Alegando, designadamente, que o Réu “através da sua conduta é responsável por gastos cujo nexo de causalidade não evidencia relação com a actividade da empresa, nem obtenção ou a garantia de rendimentos para a mesma, efectuou pagamentos a sociedades em seu benefício pessoal, adquiriu bens e serviços para seu proveito próprio e da R. mulher, sem qualquer autorização ou conhecimento dos sócios, bem como, tem vindo a interpor acções contra a sociedade e sócios, prejudicando, assim, voluntariamente os interesses da A., em benefício próprio” interpôs a Autora acção contra o Réu C… e esposa e contra “E…, Lda.”, pedindo que seja decretada a imediata exclusão dos RR., como sócios da sociedade A. «B…, Lda.», devendo operar a desconsideração da personalidade jurídica da sociedade E… Lda.
Começa a Autora por referir – artigo 4.º da petição inicial – que “Na assembleia geral de sócios da A., de 9 de Maio de 2020, foi deliberado excluir o sócio marido, por comportamentos desleais e gravemente perturbadores do funcionamento da sociedade, que lhe causaram prejuízos relevantes...”. Argumenta a Autora para convencer que os seus reais e efectivos sócios são os primeiros Réus e não a sociedade “E…, Lda.
Os Réus C… e D… contrapõem na sua contestação que já não são detentores de qualquer quota no capital social da Autora, adiantando que o Réu C… solicitou o consentimento da Autora e dos restantes sócios da mesma para proceder à cessão da quota por si detida na mesma, no valor nominal de €5.000,00 a favor da sociedade comercial “E…, Lda.”, tendo tal consentimento sido prestado em sede de assembleia geral da Autora realizada no dia 26 de Agosto de 2019”.
A decisão recorrida dá como assente[14], entre o mais que:
- A transmissão da quota de €5.000,00 do titular C… referente à Autora à sociedade E…-Unipessoal, Lda ocorre em 27.06.2020 – Dep. 1090/2020-06-27) – vd. doc. 1 junto com a contestação dos Réus: ponto 13.º.
- A transmissão da quota de €1.000,00 do titular C… referente à sociedade E… -Unipessoal, Lda a I… ocorre em 30.06.2020 – Dep. 161/2020-06-30) – vd. doc. 1 junto com a contestação da Ré E…-Unipessoal, Lda.: ponto 14.º;
- Após o registo da cessão de quotas em apreço, o Réu C… cedeu a sua quota na sociedade comercial aqui Ré E… Unipessoal, Lda. ao Dr.
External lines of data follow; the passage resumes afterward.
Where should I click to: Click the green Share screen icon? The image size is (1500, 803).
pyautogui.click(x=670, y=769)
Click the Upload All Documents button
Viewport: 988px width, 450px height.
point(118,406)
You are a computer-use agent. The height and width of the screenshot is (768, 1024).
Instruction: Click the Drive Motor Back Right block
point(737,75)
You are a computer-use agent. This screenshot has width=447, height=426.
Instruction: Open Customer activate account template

I…, à data mandatário do Réu C… nas acções judiciais com o n.º 44/20.6T8STS (vd. doc. de fls. 128 e ss. junto com a petição inicial) e 708/20.4T8STS (analisado via consulta citius): ponto 15.º.
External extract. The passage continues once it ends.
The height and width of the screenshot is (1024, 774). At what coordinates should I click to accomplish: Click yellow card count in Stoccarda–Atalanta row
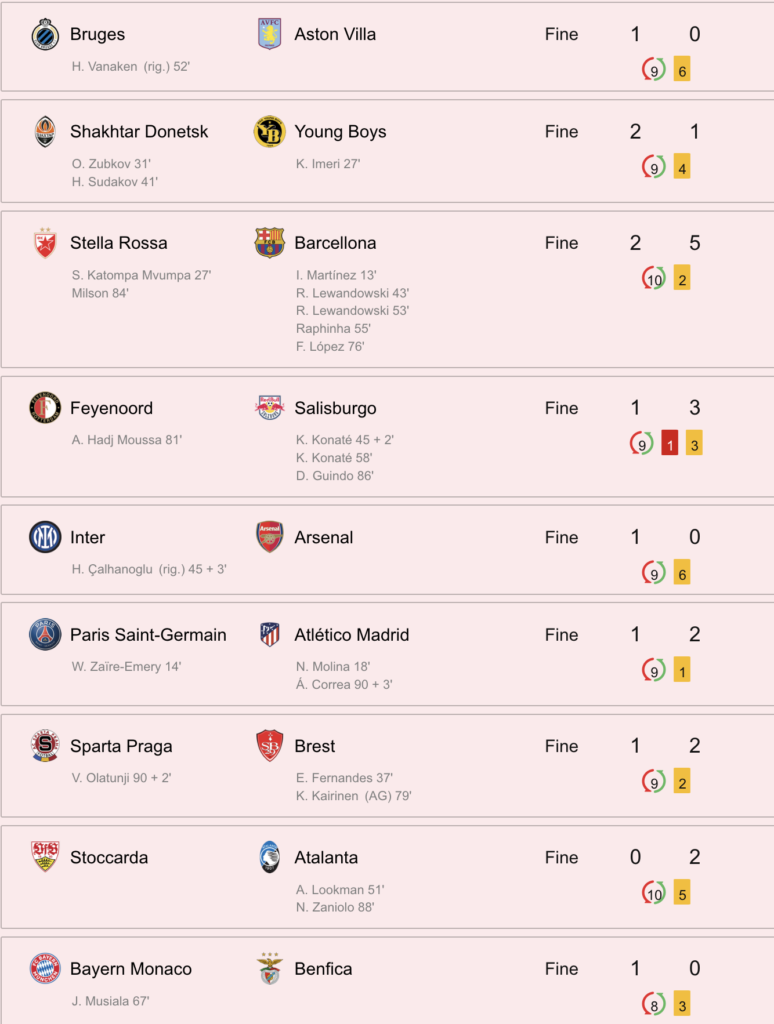tap(682, 893)
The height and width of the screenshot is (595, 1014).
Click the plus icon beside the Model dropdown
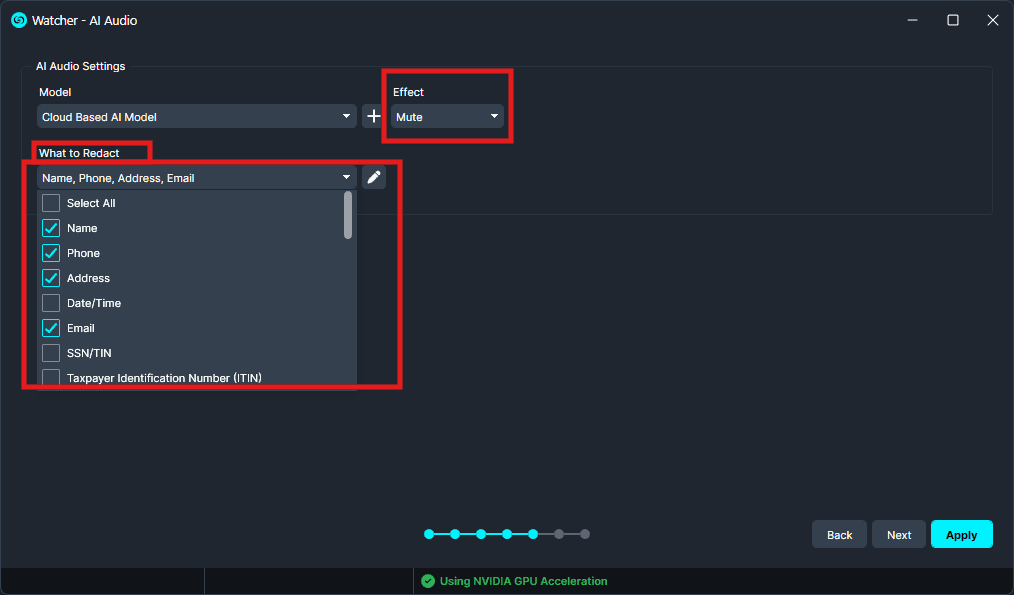coord(373,117)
- A presente acção é registada em 26.08.2020 – Dep. 13264/2020-08-26 - vd. doc. 1 junto com a contestação dos Réus: ponto 16.º
Ou seja, como precisa a sentença aqui objecto de sindicância:
Quando a presente ação foi interposta em 08.08.2020 e registada em 26.08.2020 (facto 16), já havia ocorrido e sido registada a transmissão da quota de €5.000,00 do titular C… referente à Autora à sociedade E…-Unipessoal, Lda que ocorre em 27.06.2020 – Dep. 1090/2020-06-27) (facto 13), bem a transmissão da quota de €1.000,00 do titular C… referente à sociedade E…- Unipessoal, Lda a I… que ocorre em 30.06.2020 – Dep. 161/2020-06-30) (facto 14).
E se é verdade que o Réu C… cedeu a sua quota na sociedade comercial Ré E… Unipessoal, Lda. ao Dr. I…, à data mandatário do Réu C… nas ações judiciais com o n.º 44/20.6T8STS e 708/20.4T8STS (facto 15), tal não significa que continue a ser o Réu C… o verdadeiro titular da quota E… Unipessoal, Lda. e por sua vez titular da quota da Autora.
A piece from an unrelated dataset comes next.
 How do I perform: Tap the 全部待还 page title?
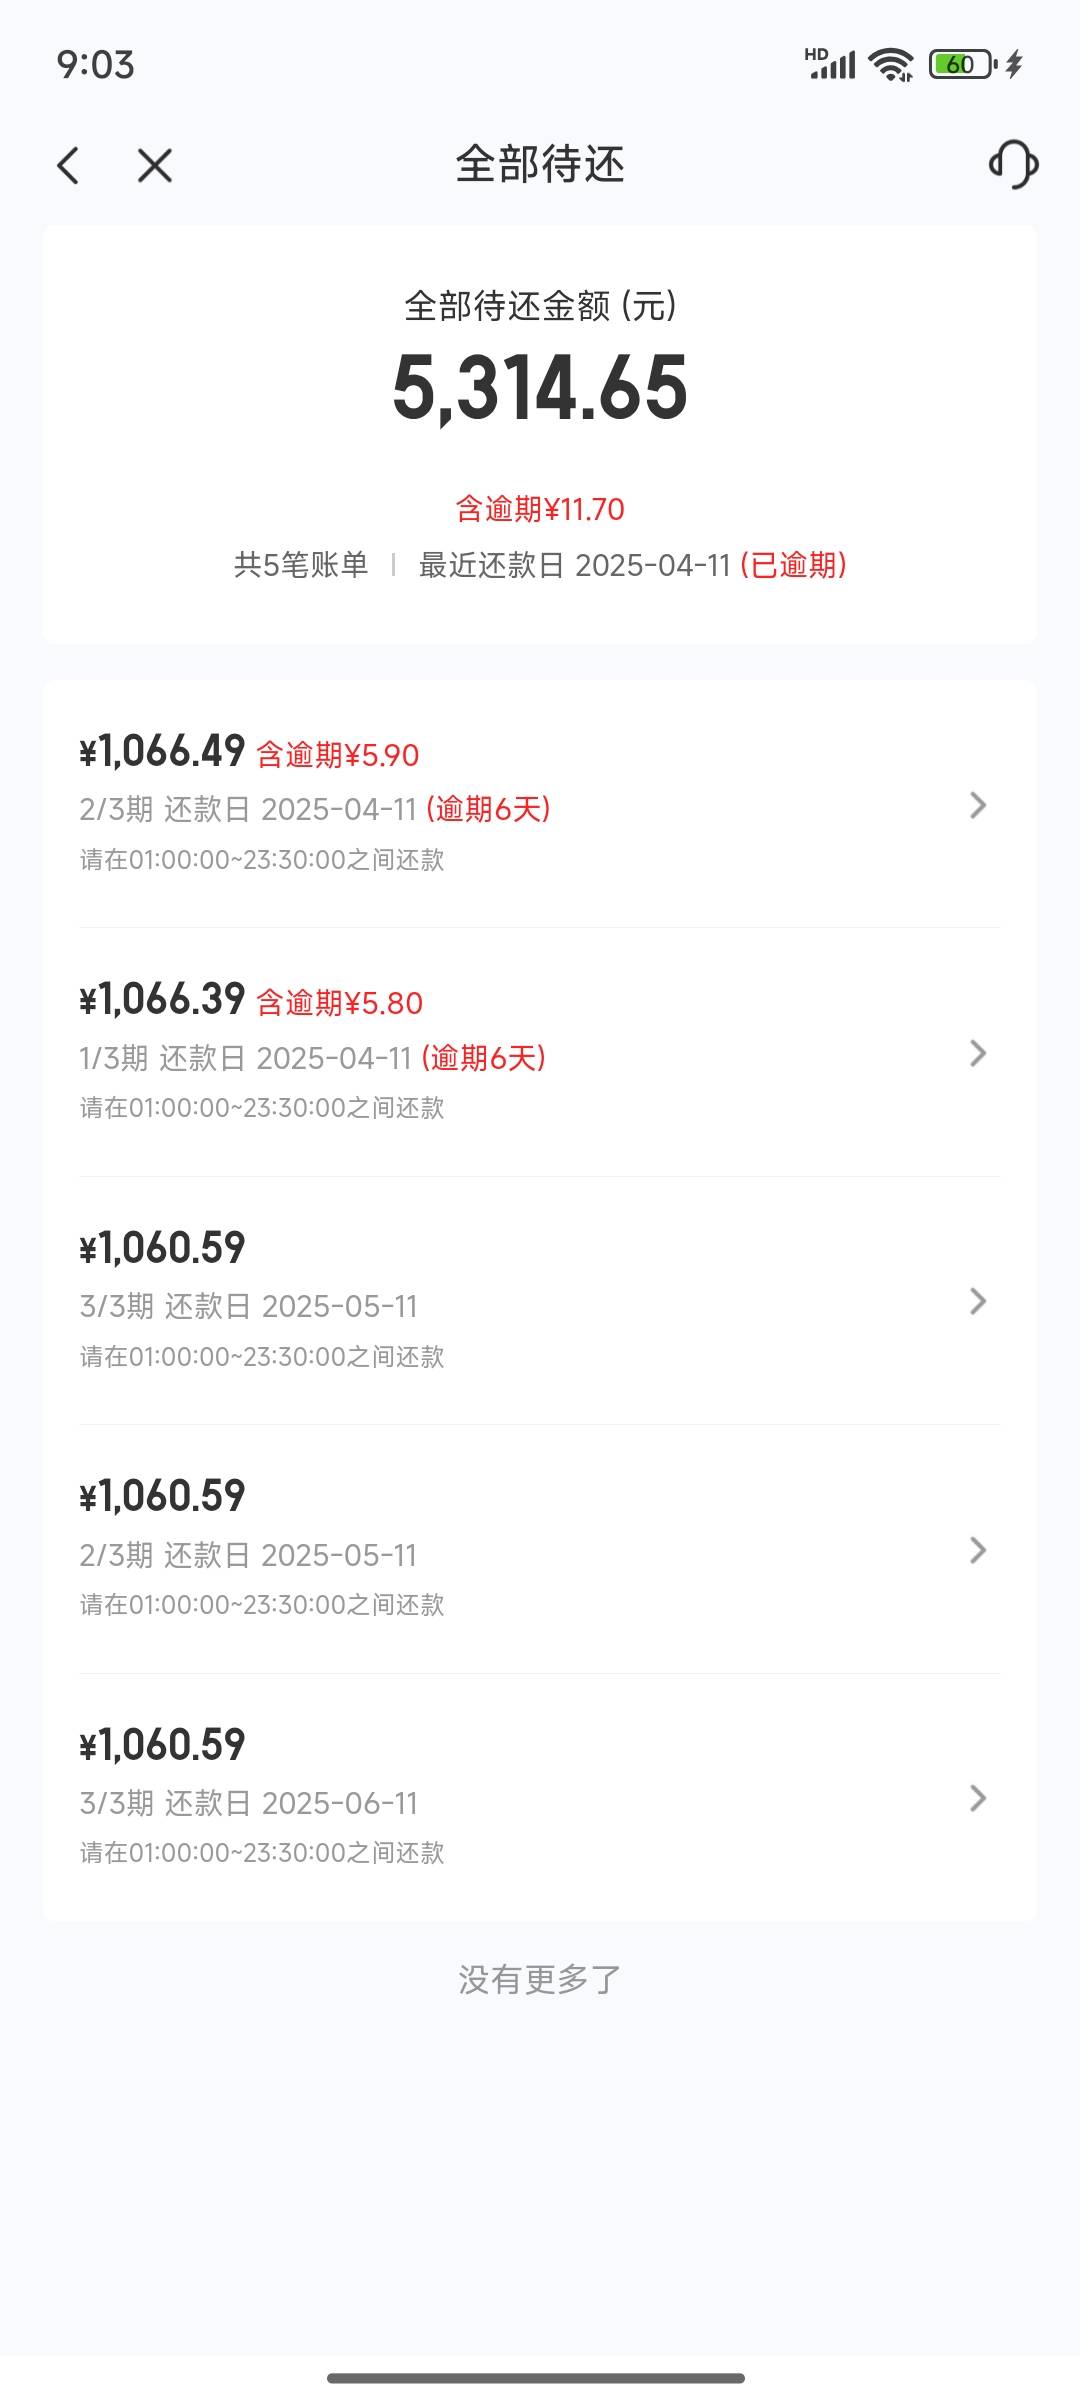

Mesmo estando assente a cronologia dos factos que se inicia com a assembleia geral de sócios da Autora, de 9 de maio de 2020, em que foi deliberado excluir o sócio marido, por comportamentos desleais e gravemente perturbadores do funcionamento da sociedade, constata-se que todos os factos enunciados pela Autora no articulado de resposta (arts. 3.º a 48.º) são anteriores aos factos assentes n.º 13 a 17, sendo que os mesmos têm plena eficácia e validade sobre as partes e para terceiros.
Na prática, tal traduz-se no facto de, a partir de 30.06.2020 quem é titular da quota da Autora é a sociedade E…-Unipessoal, Lda, sendo titular da quota e gerente da mesma o Dr. I…”.
Quando a acção é proposta, e posteriormente registada, visando “a imediata exclusão dos RR., como sócios da sociedade A. «B…, Lda.»”, já o Réu C… havia cedido a quota nominal de €5.000,00 que detinha na B… à sociedade E…-Unipessoal, Lda., e registada essa transmissão, também a quota de €1.000,00 de que era titular em relação a esta última sociedade, transmissão essa operada a favor de I…, sócio único e gerente da sociedade E…-Unipessoal, Lda.
Acresce que na assembleia geral da Autora B…, Lda., realizada a 26.08.2019, o Réu C…, então sócio da referida sociedade, solicitou a prestação de consentimento por parte dos restantes sócios da mesma para a cessão da sua quota à sociedade E…-Unipessoal, Lda., de que também era sócio à data, tendo o consentimento solicitado sido prestado.
Cessão que a sentença proferida no processo n.º 44/20.6T8STS, do Juiz 3 do Comércio de Santo Tirso, a 22.09.2020 e transitada em julgado em 30.09.2020 considerou válida e operante naquela data.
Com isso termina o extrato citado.